Os encontros ocorreram a convite do governo dos Estados Unidos e incluíram reuniões na U.S. International Development Finance Corporation (DFC) e no Center for Strategic and International Studies (CSIS), instituições centrais no debate sobre segurança energética, cadeias globais de suprimento e geopolítica. Durante as apresentações, Caiado destacou a estabilidade institucional de Goiás, a segurança jurídica e a existência de projetos estruturados voltados ao avanço da cadeia produtiva dos minerais estratégicos.
“O estado de Goiás está preparado para dar um passo além. Não queremos apenas extrair minério, mas agregar valor, gerar empregos qualificados e desenvolver tecnologia dentro do nosso território”, afirmou o governador.
Segundo Caiado, o interesse demonstrado por autoridades e investidores norte-americanos reflete um trabalho de organização do setor mineral realizado nos últimos anos. “Somos o único estado brasileiro com legislação própria de autoridade mineral e um fundo específico para o setor, o que nos permite planejar, atrair investimentos e construir parcerias sólidas”, destacou.
Goiás abriga atualmente a única mina privada de terras raras em operação comercial no Brasil, localizada no município de Minaçu. Além disso, um novo empreendimento estimado em cerca de R$ 2,8 bilhões está em fase de implantação nos municípios de Nova Roma e Aparecida de Goiânia, ampliando a presença do estado em um segmento considerado estratégico para a indústria de alta tecnologia.
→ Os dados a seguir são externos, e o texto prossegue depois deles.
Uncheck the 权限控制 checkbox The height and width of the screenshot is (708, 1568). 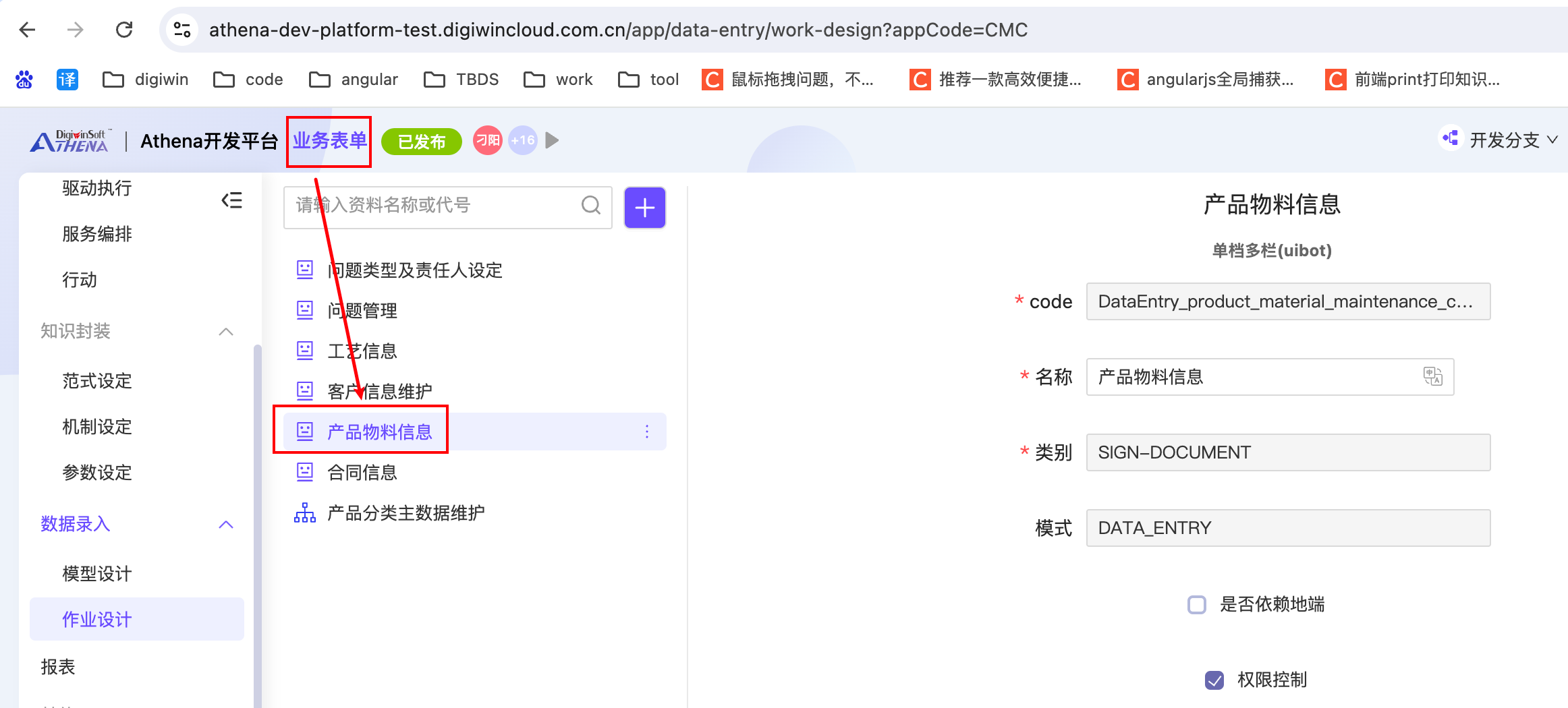(x=1214, y=680)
Durante as reuniões, o diretor executivo de Política de Energia e Minerais Críticos da DFC, Thomas Haslett, ressaltou o interesse da instituição em projetos com visão de longo prazo e foco no fortalecimento de toda a cadeia de valor, do processamento à industrialização.
O setor privado também participou das agendas, com destaque para o CEO da Aclara Resources, Ramón Gino Barúa Costa, que apresentou os avanços do Projeto Carina e a operação de uma planta piloto já em funcionamento em Goiás.
Dados da Agência Nacional de Mineração (ANM) indicam que o estado possui 515 processos minerários ativos relacionados a minerais críticos, a maioria ainda em fase de pesquisa, evidenciando o dinamismo do setor. Em etapas mais avançadas, Goiás se destaca por concentrar concessões de lavra que o colocam como referência fora da China na produção desse tipo de minério.
A agenda internacional ocorre em um momento de reorganização do mercado global. Recentemente, o presidente Donald Trump anunciou um plano para a criação de um estoque estratégico de minerais críticos, com investimento estimado em US$ 12 bilhões, ampliando a busca dos Estados Unidos por parceiros considerados confiáveis.
Para Caiado, o cenário abre uma janela concreta de oportunidades. “O mundo busca segurança, previsibilidade e capacidade de entrega. Goiás reúne essas condições e está pronto para ocupar esse espaço”, concluiu.